Isda unveils master 'give-up' agreement for prime brokers and dealers
Released yesterday, the agreement attempts to standardise the process and terms under which the transfer occurs.
The agreement can be tailored to cover interest rate swaps, caps, floors, swaptions, cross currency swaps, credit derivatives transactions, foreign exchange transactions, and currency options transactions.
However, one key point that is not standardised is the trading limit, or the maximum amount of exposure the broker is willing to take on. In order to determine whether a trade is acceptable, the prime broker can check whether the hedge fund has reached its limit. If it has, then most likely the prime broker will not enter into an Isda ‘give-up’ agreement. “We intentionally decided not to standardise a formula for the trading limits. It is very counterparty specific,” says Kimberly Summe, general counsel for Isda .The argument is that certain prime brokers calculate trading limits based on product specifications, while others determine the limits based on historical relationships.

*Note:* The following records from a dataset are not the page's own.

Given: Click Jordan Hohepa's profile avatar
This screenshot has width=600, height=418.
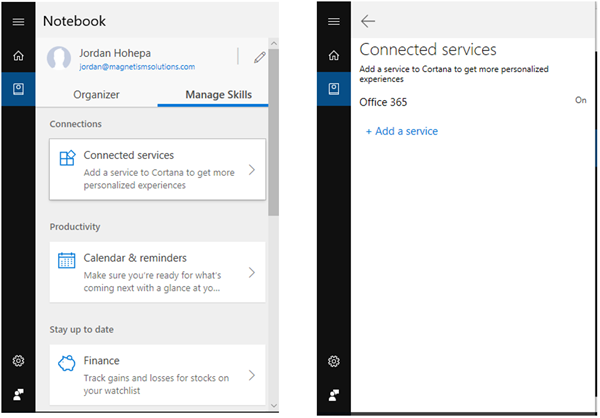Looking at the screenshot, I should (61, 58).
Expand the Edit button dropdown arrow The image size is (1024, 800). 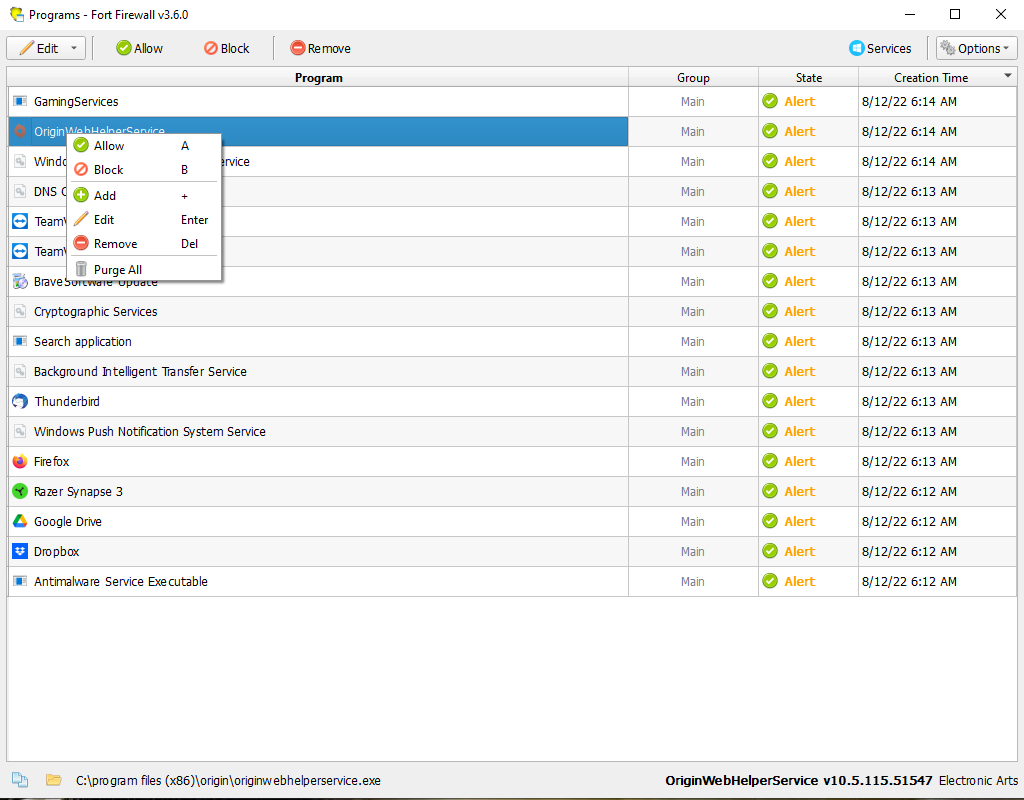74,48
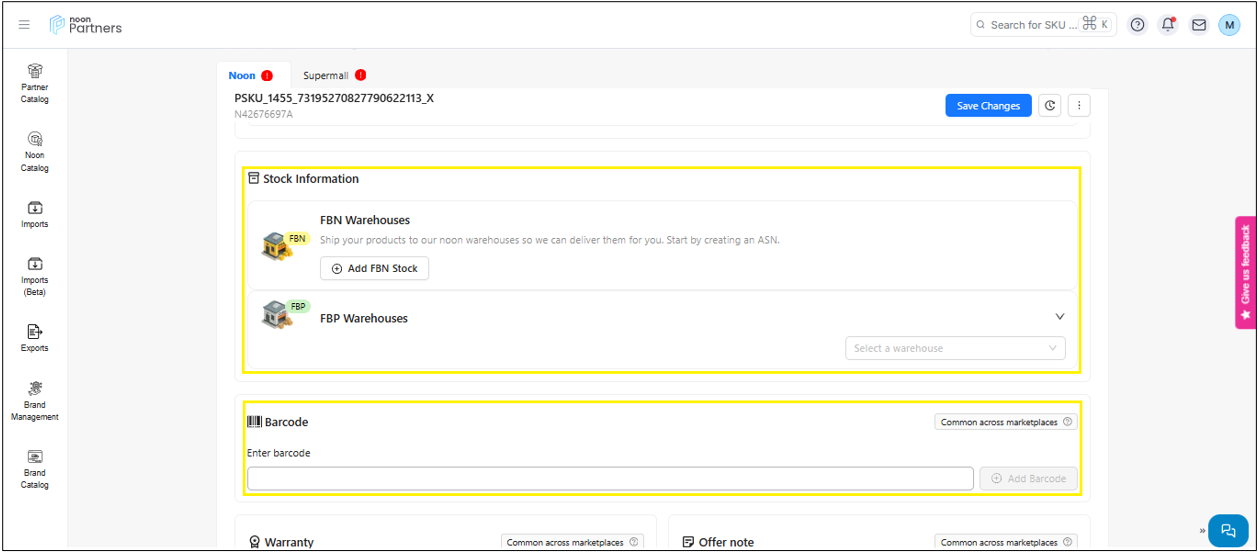The height and width of the screenshot is (552, 1258).
Task: Select the Noon marketplace tab
Action: click(x=249, y=76)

For example, Deutsche Bank or Goldman Sachs as a prime broker may set a limit of $100 million for a certain hedge fund because they have worked with them for many years, but for a new relationship it may want to set a lower limit. Because of these idiosyncrasies, the prime broker must describe the formula on how it calculates each hedge fund's trading limit in a separate section of the agreement.
Under the agreement, the prime broker is also under no obligation to tell the dealer whether it accepts the transfer when a problem transaction occurs and if it fails to accept a deal.